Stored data
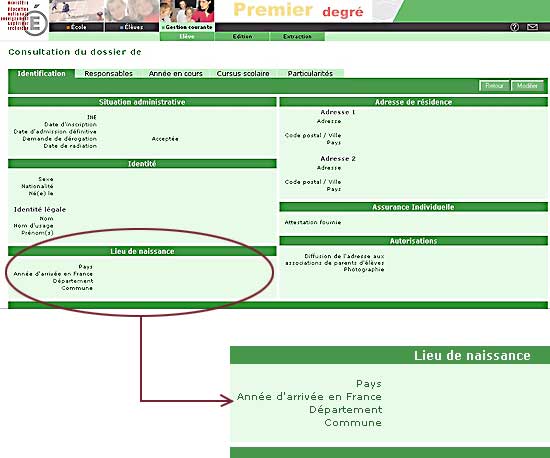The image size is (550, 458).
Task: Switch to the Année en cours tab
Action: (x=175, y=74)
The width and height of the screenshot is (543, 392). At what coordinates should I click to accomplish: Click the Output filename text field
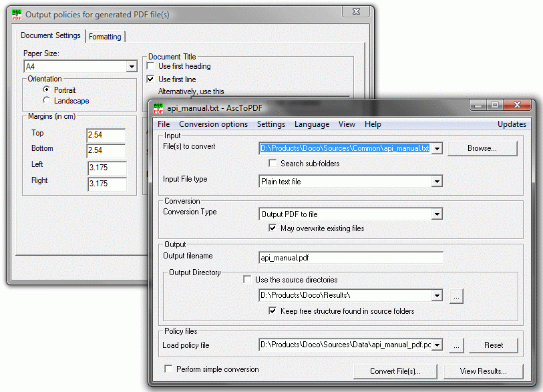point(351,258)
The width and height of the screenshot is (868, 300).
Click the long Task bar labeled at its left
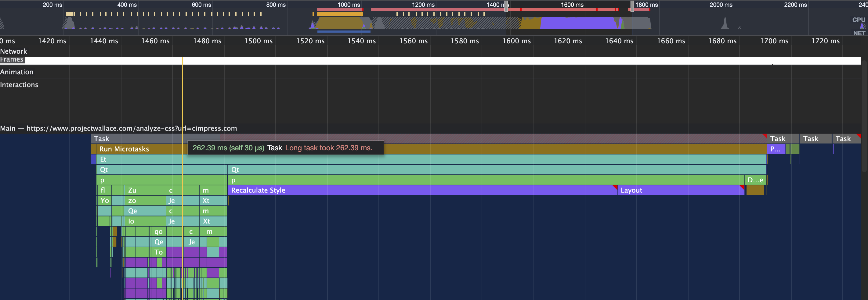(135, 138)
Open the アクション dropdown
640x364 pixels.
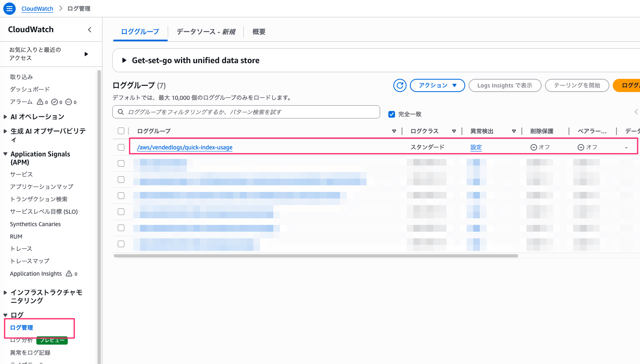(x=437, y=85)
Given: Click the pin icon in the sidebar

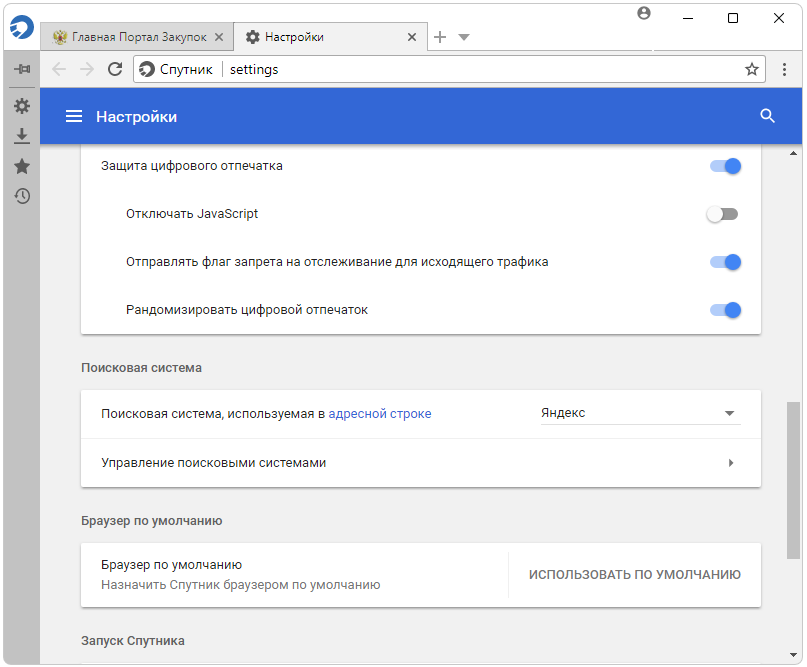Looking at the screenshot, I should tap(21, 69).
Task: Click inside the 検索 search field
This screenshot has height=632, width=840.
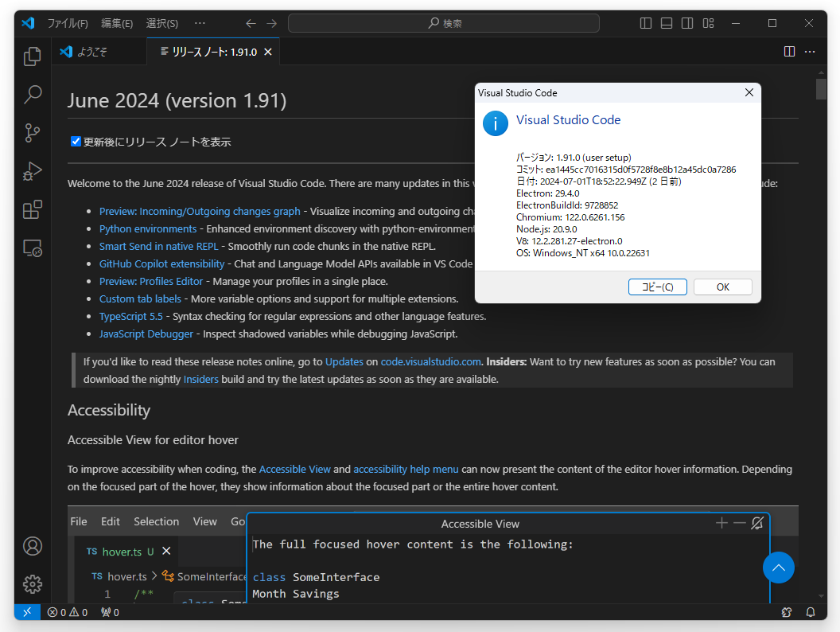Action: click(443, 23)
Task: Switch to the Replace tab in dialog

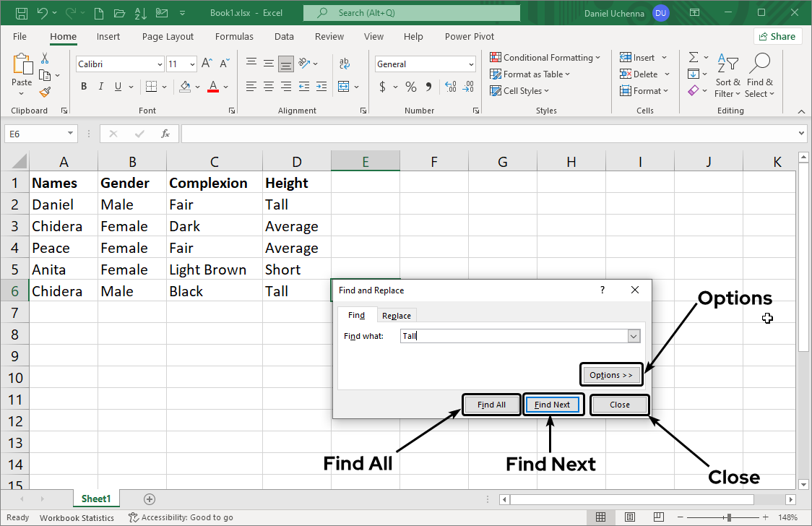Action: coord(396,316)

# Exercise
Write out nothing but the lines from the one with "The width and height of the screenshot is (868, 300)." through the last line of the entries, exactly as they stand; pictures are not part of the copy.

# Your solution
The width and height of the screenshot is (868, 300).
Click the long Task bar labeled at its left
(135, 138)
Open the アクション dropdown
640x364 pixels.
(x=437, y=85)
Given: Click the pin icon in the sidebar

Looking at the screenshot, I should tap(21, 69).
Task: Click inside the 検索 search field
This screenshot has height=632, width=840.
Action: click(443, 23)
Task: Switch to the Replace tab in dialog

Action: coord(396,316)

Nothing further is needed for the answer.